- Opening Delimiter -

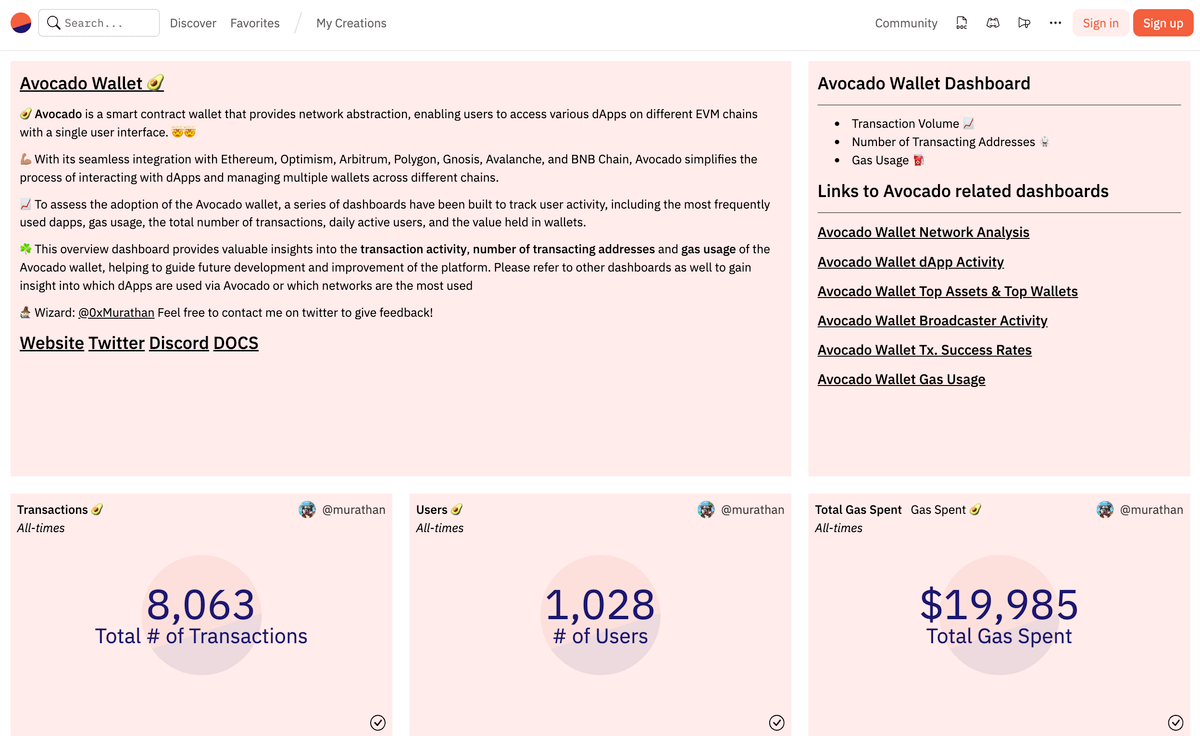Click the Total Gas Spent checkmark icon
Screen dimensions: 1200x747
coord(1176,722)
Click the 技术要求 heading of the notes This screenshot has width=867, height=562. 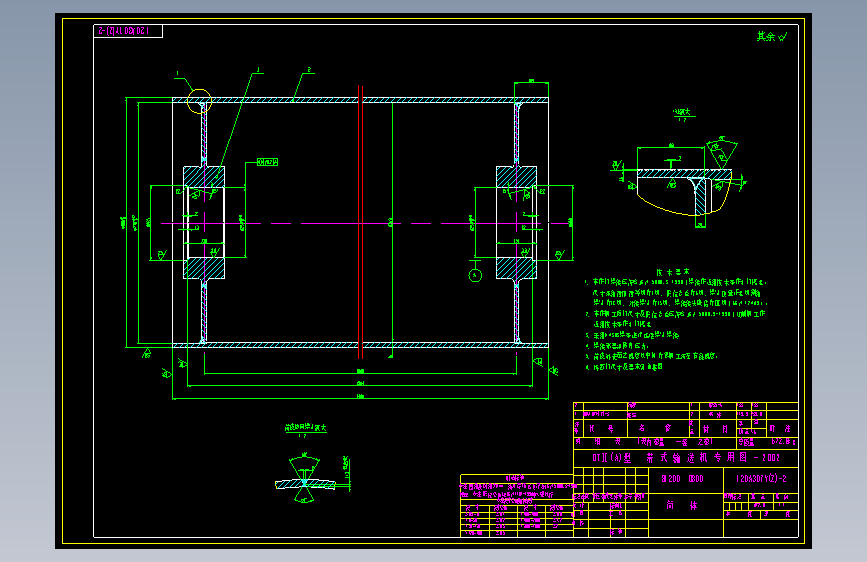point(673,272)
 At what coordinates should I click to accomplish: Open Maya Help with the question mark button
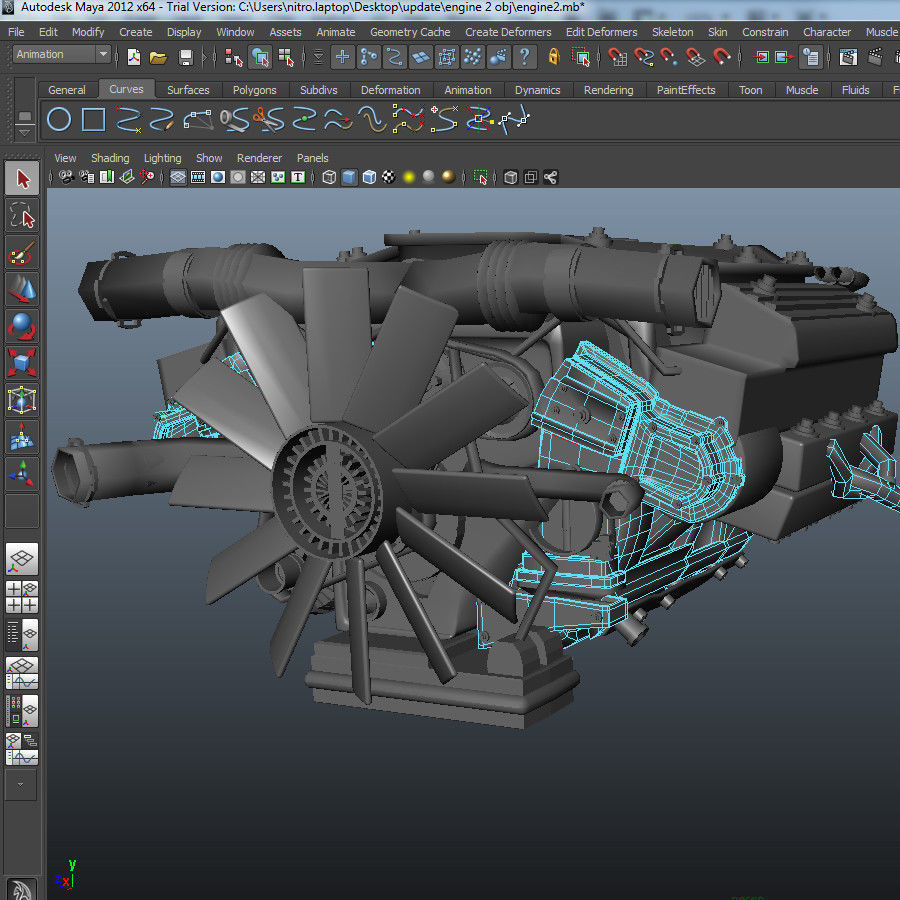coord(525,58)
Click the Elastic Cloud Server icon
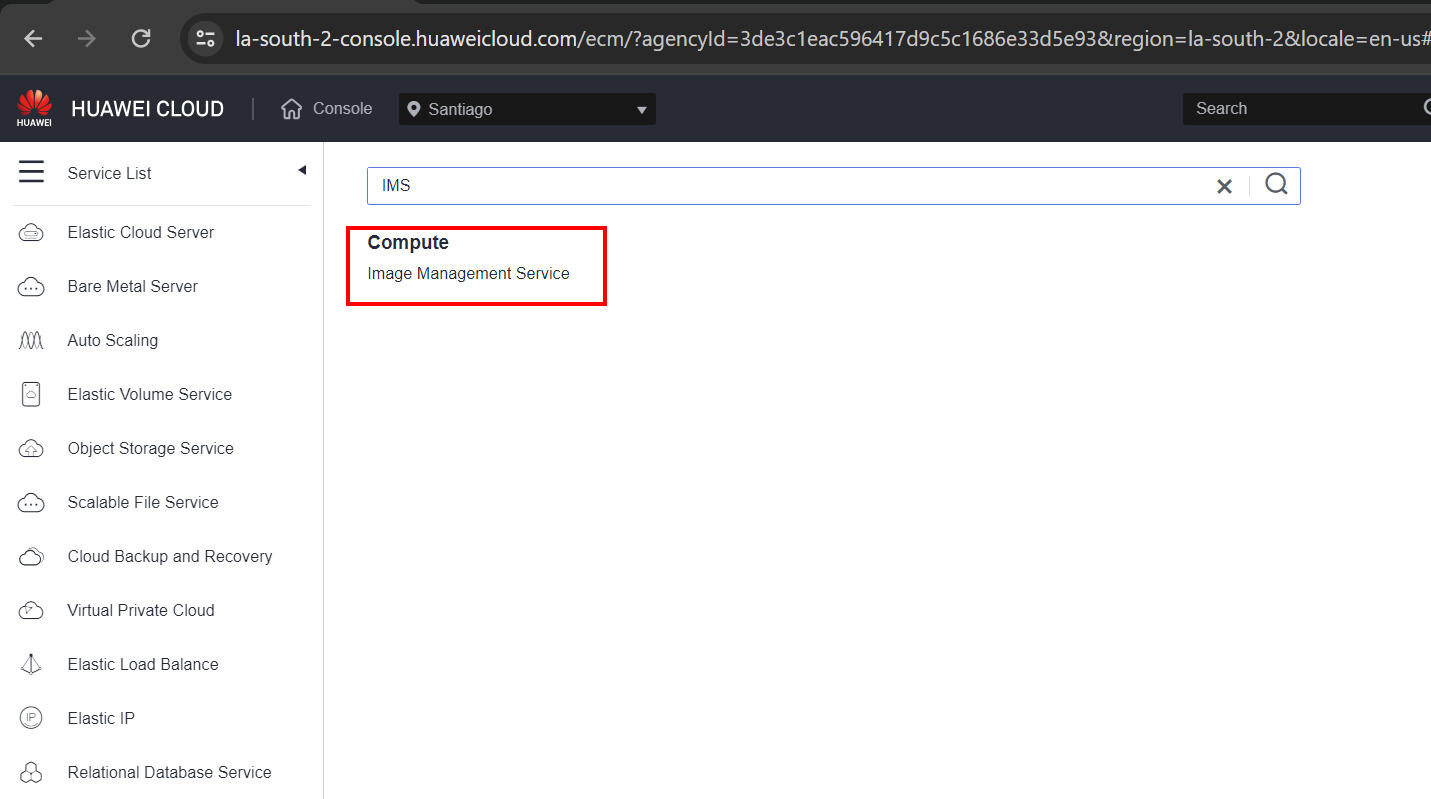The width and height of the screenshot is (1431, 799). pyautogui.click(x=31, y=233)
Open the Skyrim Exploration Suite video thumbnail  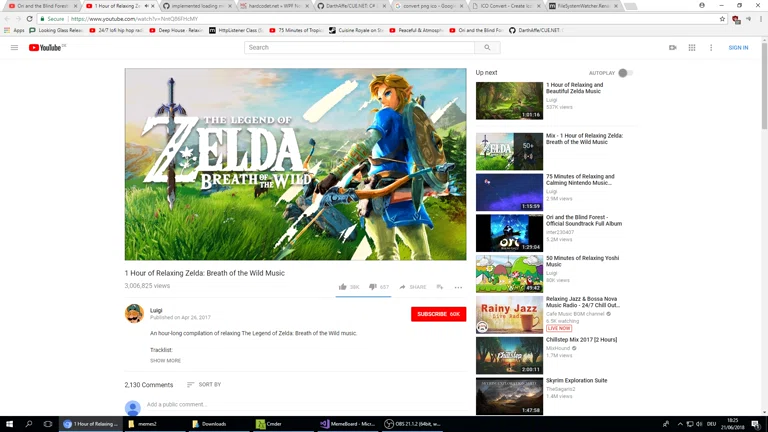coord(509,395)
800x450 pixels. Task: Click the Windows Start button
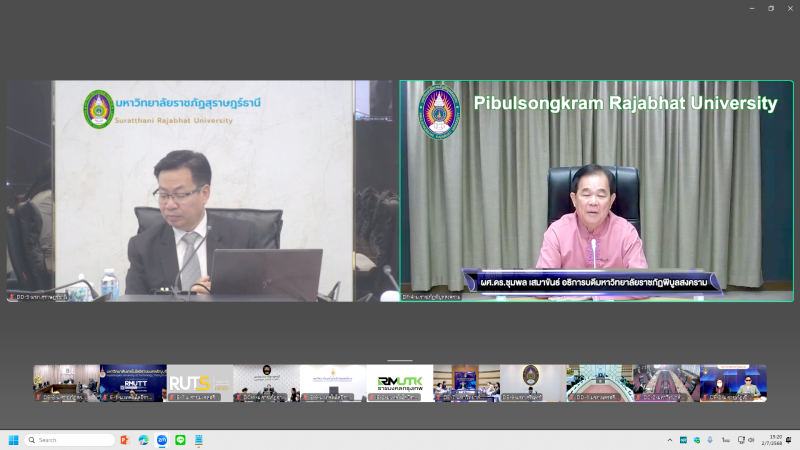[14, 440]
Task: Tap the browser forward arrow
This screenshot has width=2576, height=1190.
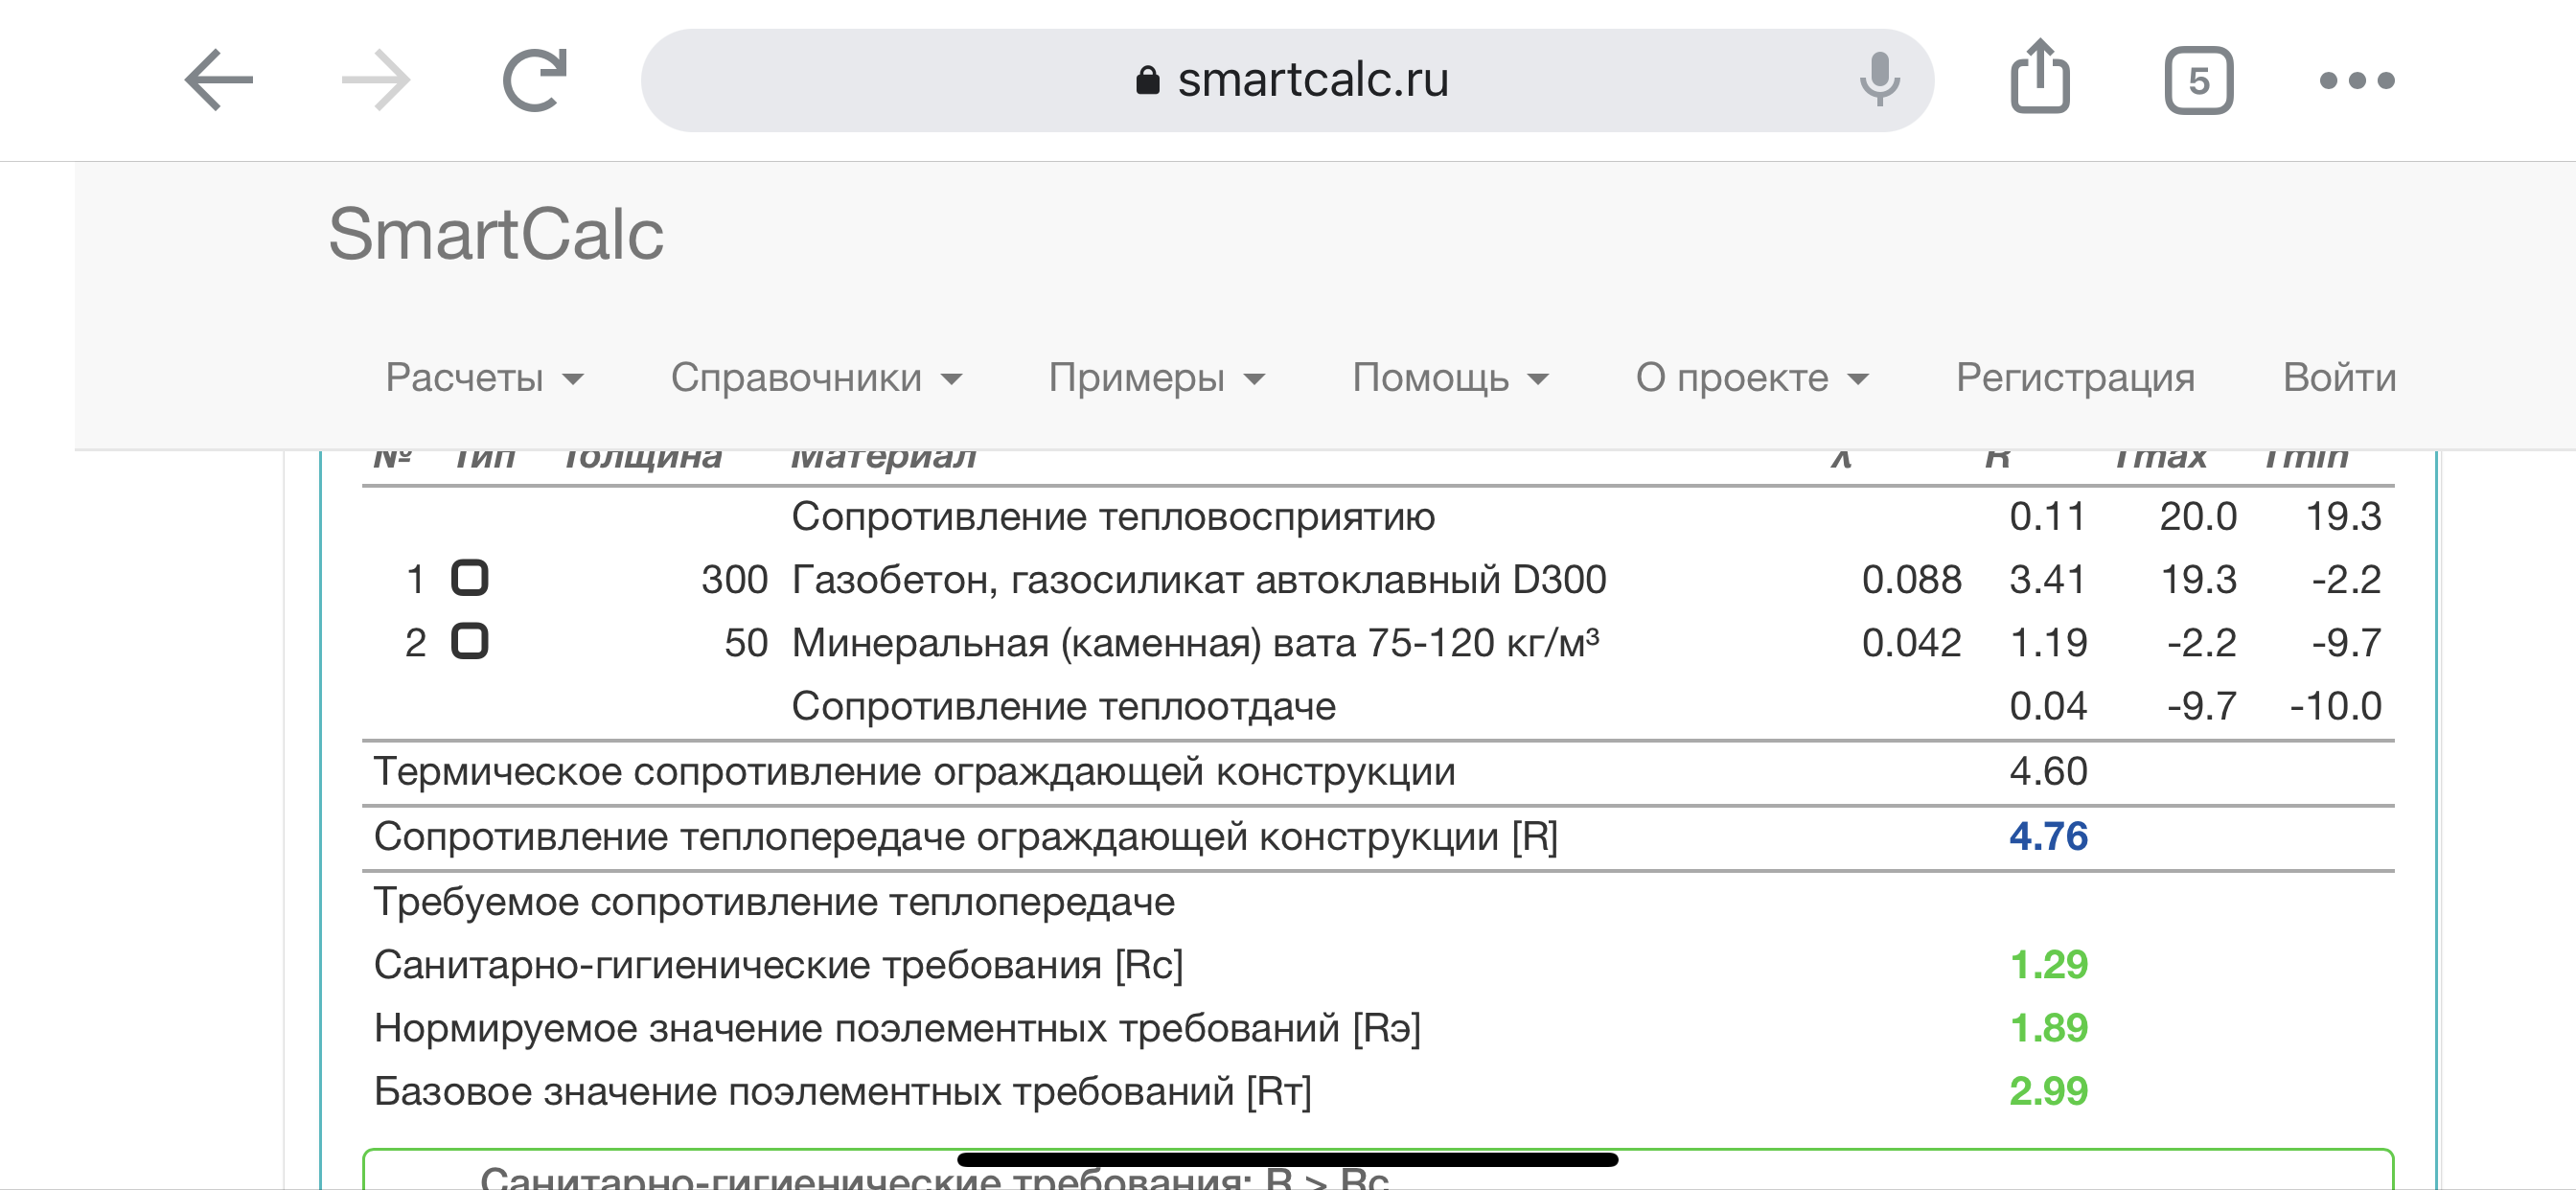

- Closing Delimiter -

• Activity: Reproduce the lines of the listing exactly, starting at the one that contains "800x450 pixels. Task: Click" and continuing through the final line, but leave out the pictures.

• Solution for this exercise:
800x450 pixels. Task: Click the Windows Start button
[14, 440]
Task: Tap the browser forward arrow
This screenshot has width=2576, height=1190.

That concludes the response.